06 septiembre 2010

Foca

«Full of sound and fury; signifying nothing»

Era más o menos así. Brazos y codos pegados al costado de un torso escuálido y levemente curvado hacia adelante. Una depresión notoria y hasta impresionante a la altura de lo que debería haber sido el pecho. Antebrazos hacia adelante y en un continuo movimiento irregular y convulsivo, que llevaba las palmas de las manos a chocar una y otra vez sin conseguir contactar plenamente sus superficies, provocando un aplauso trunco que no tenía ni siquiera tiempo de lamentarse de su fugacidad y ausencia de sonido antes de caer fulminado frente a los pies. Pies que acercaban sus tobillos y tendían a separar las puntas de los dedos, como marcando las diez y diez de un tiempo inamovible, hora de vaya uno a saber qué miseria. Movimiento de vaivén inoperante, hecho de saltitos mínimos y frenéticos que distribuían a uno y otro lado el peso irrisorio de un cuerpo no del todo covencido de sí mismo. Risa como un ladrido asmático, 'iauh, iauh, iauh', físicamente posible por un intercambio atmosférico con más de inspirativo que de expirativo, como si aquella imagen borrosa y persistente quisiera fumarse de una buena vez toda aquella mierda que seguramente vería alrededor.

Supongo que fue así como logró sobrevivir en una imagen inmutable, casi siempre parado entre los dos montoncitos de remeras, camperas, paquetes de cigarrillos, alguna navaja y demás porquerías que marcaban los límites de alguno de los dos arcos imaginarios. Nadie iba a dejarlo jugar de otra cosa, desmientiendo el mito del gordo al arco. Y ahí permaneció capturado por la eternidad dudosa del recuerdo, en el marco de lo gris, rodeado del efecto de la perspectiva que lo estampaba contra el fondo de cemento desgastado de la playita de estacionamiento en la que jugábamos al fútbol, que tendía a confundir fragmentos de ese gris con el amarillo pajizo de los rulos desparejos que le caían sobre la cara.

Tampoco lo dejaban hablar mucho.
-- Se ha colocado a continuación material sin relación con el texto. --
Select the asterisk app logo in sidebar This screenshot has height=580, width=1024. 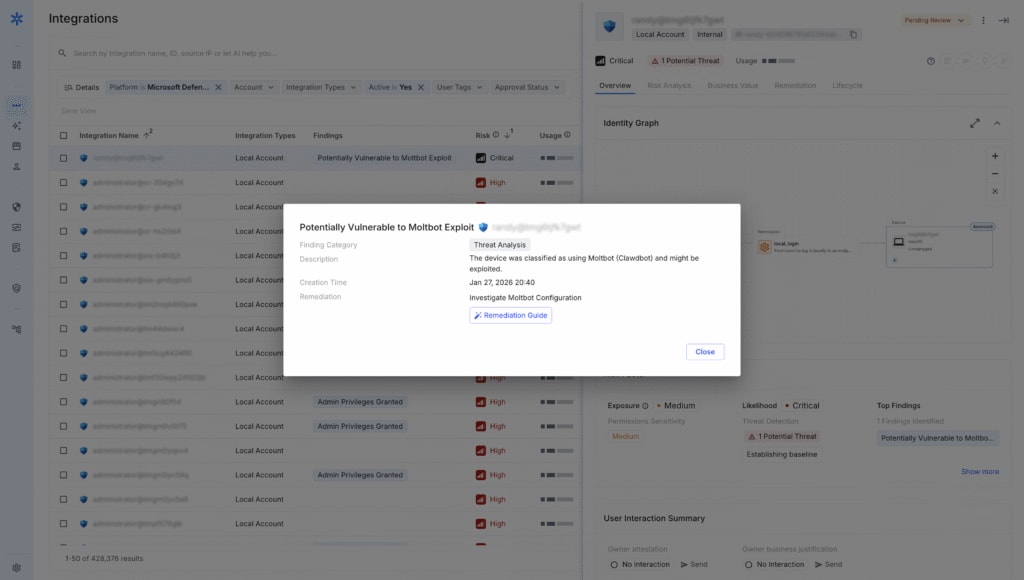click(16, 18)
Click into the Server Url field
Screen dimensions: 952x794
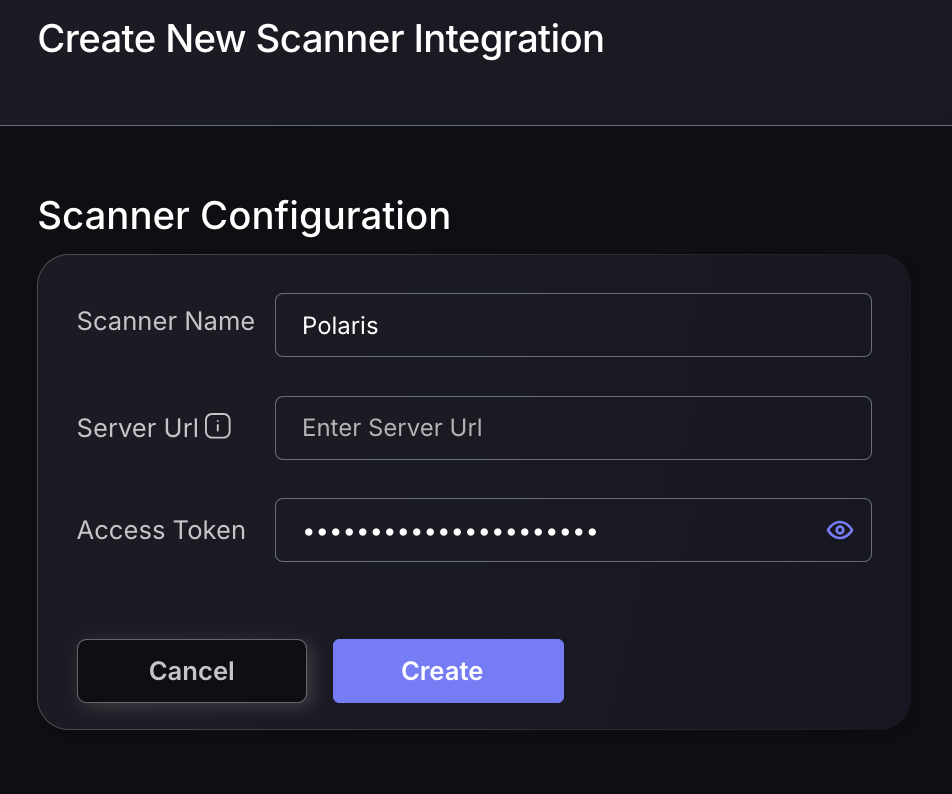573,428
No era un problema porque aparentemente no había nada que le importara decir. Desde ese arco perenne, componía esa cascada de movimientos y sonidos sin sentido para arengar a sus compañeros ocasionales de equipo. Y ninguno de esos compañeros podía dejar de saber que perder las marcas en cualquier partido con Foca arengando desde esa imprecisión de fondo, iba a significar un anunciado gol contrario, casi ni festejado por falta de desafío y de oposición, sin que eso implicara soberbia de ninguna clase.

«Foca, agarrá una ¡y la reputa madre que te parió!», decía entonces, también de manera invariable, alguno de los compañeros de Foca de cada vez. Y Foca seguía sin decir nada y sin agarrar una, puro vaivén y aplauso ineficaz, una imagen concentrada en su carencia de masa corporal en la parte que cualquier dibujo leonardino asignaría al lugar del pecho. Y a ese ruido asmático y alegre que nunca terminaba de desaparecer, se le pegaba una sonrisa inalterable en lo vacío de los ojos. Como no hablaba, o a lo mejor a pesar de eso, nunca llegamos a saber por qué carajo Foca parecía ser tan feliz.

Es difícil imaginar cómo pudo ser anatómicamente posible la muerte de Foca. Algo es seguro. Tiene que haberse reído con superioridad y sin ostentación cuando la bala buscaba atravesar esa nada que anticipó y nunca llegó a concretar realmente la realidad latente de un pecho humano.